Text block.
** begin **

Training and validation samples from data

Description

Draw training and test samples from data. Samples can be accessed by subsctioting original data or by their own references.

Usage

init_values(X, Y = NULL, sample.size = 0.5, 
data.splitting = "ALL", 
unit.scaling = FALSE, 
scaling = FALSE, 
regression = FALSE)

Arguments

X

a matrix or dataframe to be splitted in training and validation sample

Y

a response vector for the observed data.

sample.size

size of the needed training sample in proportion of the nulber of observations in original data.

data.splitting

not currently used.

unit.scaling

if TRUE, scale all data in X between 0 and 1, if they are all positive, or between -1 and 1.

scaling

if TRUE, centers and scales data, so each variable willhave mean 0 abd variance 1.

regression

if TRUE and scaling = TRUE, Y will also be scaled.

Value

a list with the following components :

xtrain

a matrix or data frame representing the training sample.

ytrain

a response vector representing the training responses according to the training sample.

xtest

a matrix or data frame representing the validation sample.

ytest

a response vector representing the validation responses according to the validation sample.

train_idx

subscripts of the training sample.

test_idx

subscripts of the validation sample.

Author(s)

Saip Ciss [email protected]

Examples

data(iris)
Y <- iris$Species
X <- iris[,-which(colnames(iris) == "Species")]
trainingAndValidationsamples <- init_values(X, Y, sample.size = 0.5)

Xtrain = trainingAndValidationsamples$xtrain
Ytrain = trainingAndValidationsamples$ytrain
Xvalid = trainingAndValidationsamples$xtest
Yvalid = trainingAndValidationsamples$ytest

All internal functions

Description

Internal functions for random Uniform Forests


Merge two arbitrary, but adjacent, clusters

Description

merge, on the flight, two adjacent clusters in order to allow better clustering scheme, if needed, and to avoid new computation of the unsupervised mode.

** end **

Data lines.
** begin **

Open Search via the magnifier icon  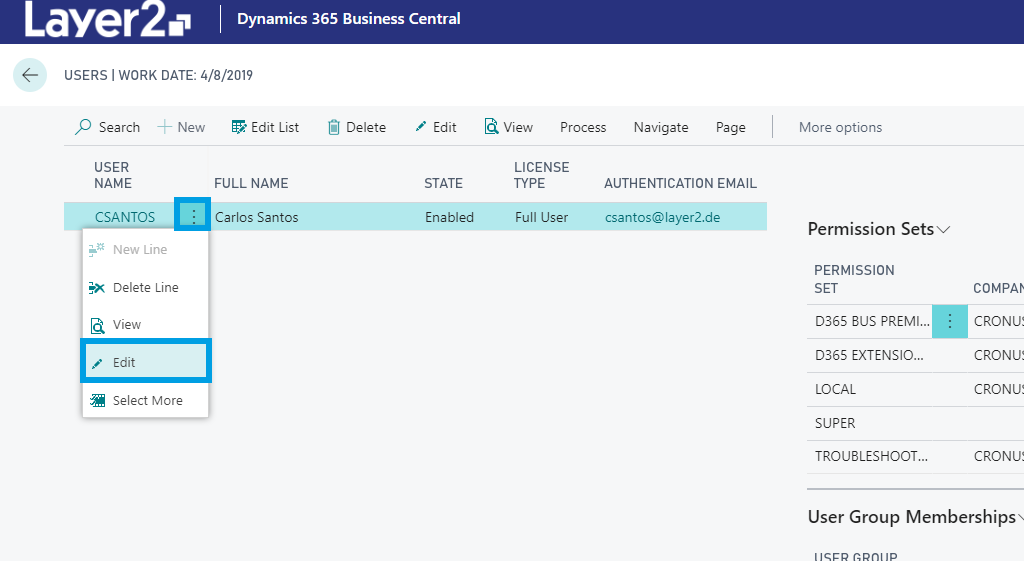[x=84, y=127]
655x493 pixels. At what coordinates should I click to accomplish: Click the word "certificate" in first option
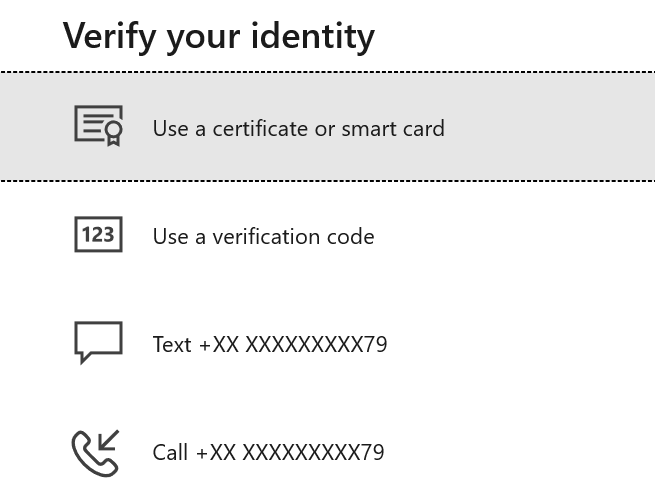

** end **
** begin **

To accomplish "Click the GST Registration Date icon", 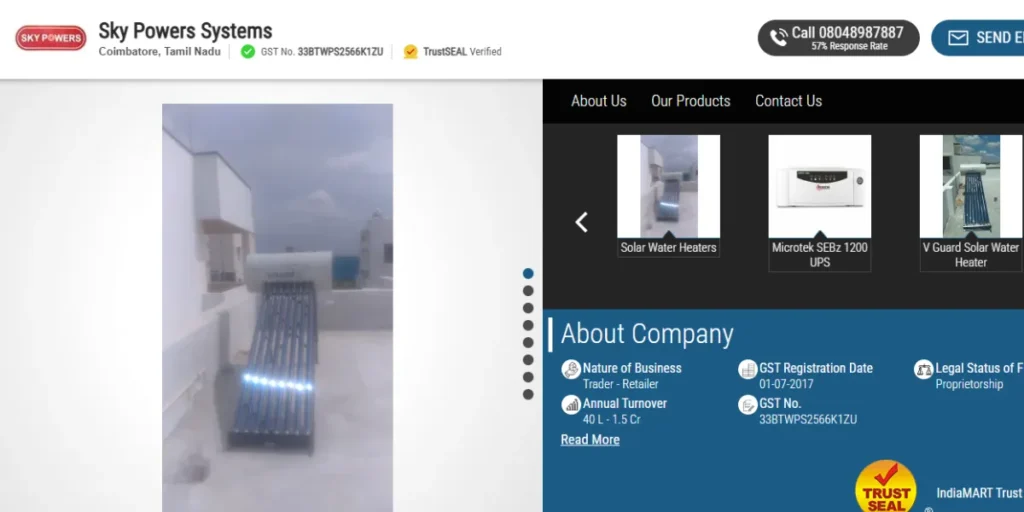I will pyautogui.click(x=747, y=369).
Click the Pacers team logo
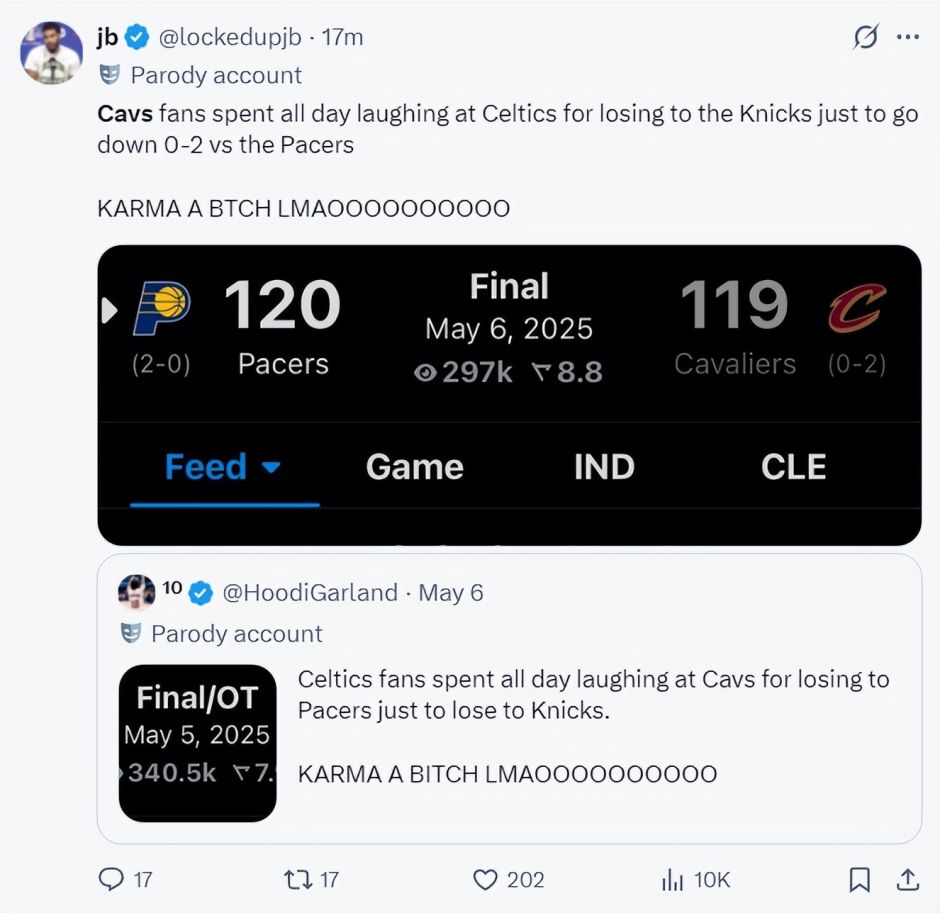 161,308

** end **
** begin **

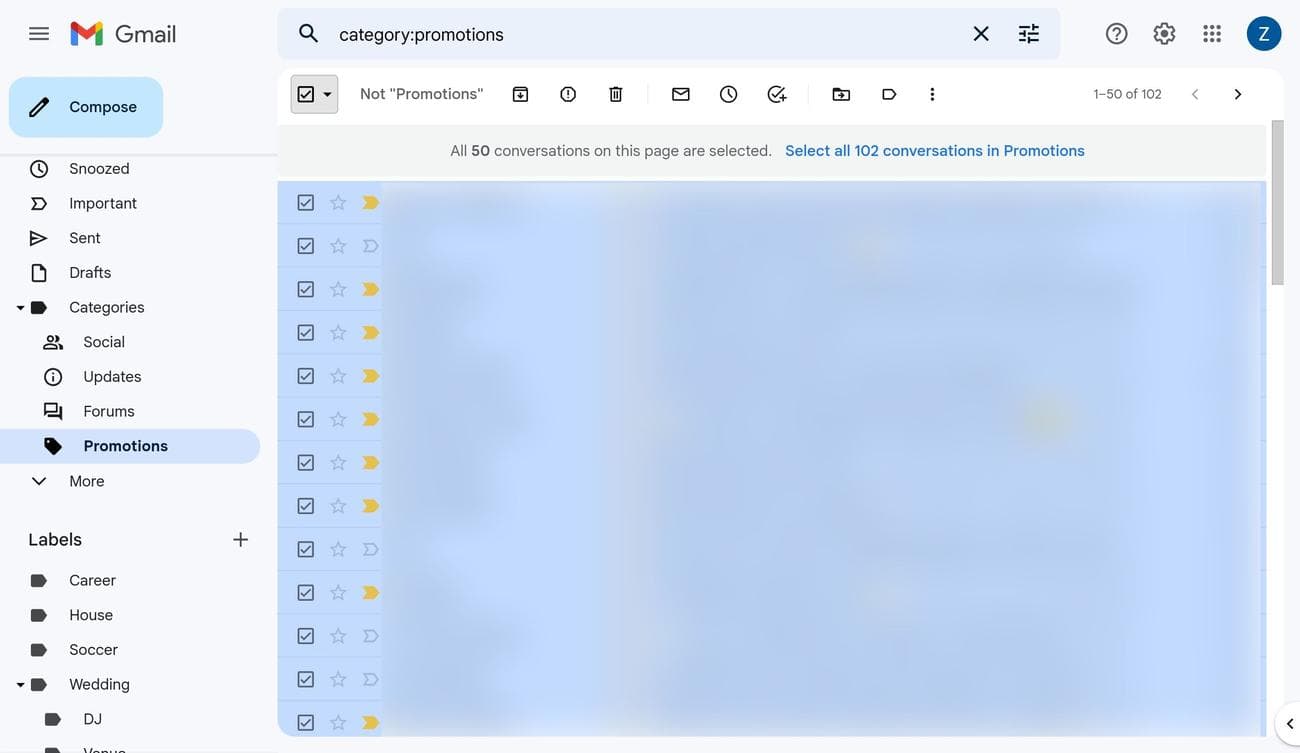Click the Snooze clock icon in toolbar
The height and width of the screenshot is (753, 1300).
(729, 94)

** end **

Exercises to complete.
1. Do these statements agree with the init_values help page? Answer yes or no for each and quote the deciding words. (a) The data.splitting argument is currently used. (b) When regression is TRUE and scaling is TRUE, Y is scaled as well. (c) The returned list includes the subscripts of the validation sample.
2. In the usage line of the init_values help page, what is the default value of the unit.scaling argument?
3. Please list every component of the list that the init_values help page says the function returns.

Task answers.
1.
(a) No: "not currently used."
(b) Yes: "if TRUE and scaling = TRUE, Y will also be scaled."
(c) Yes: "subscripts of the validation sample."

2. FALSE

3. xtrain, ytrain, xtest, ytest, train_idx, test_idx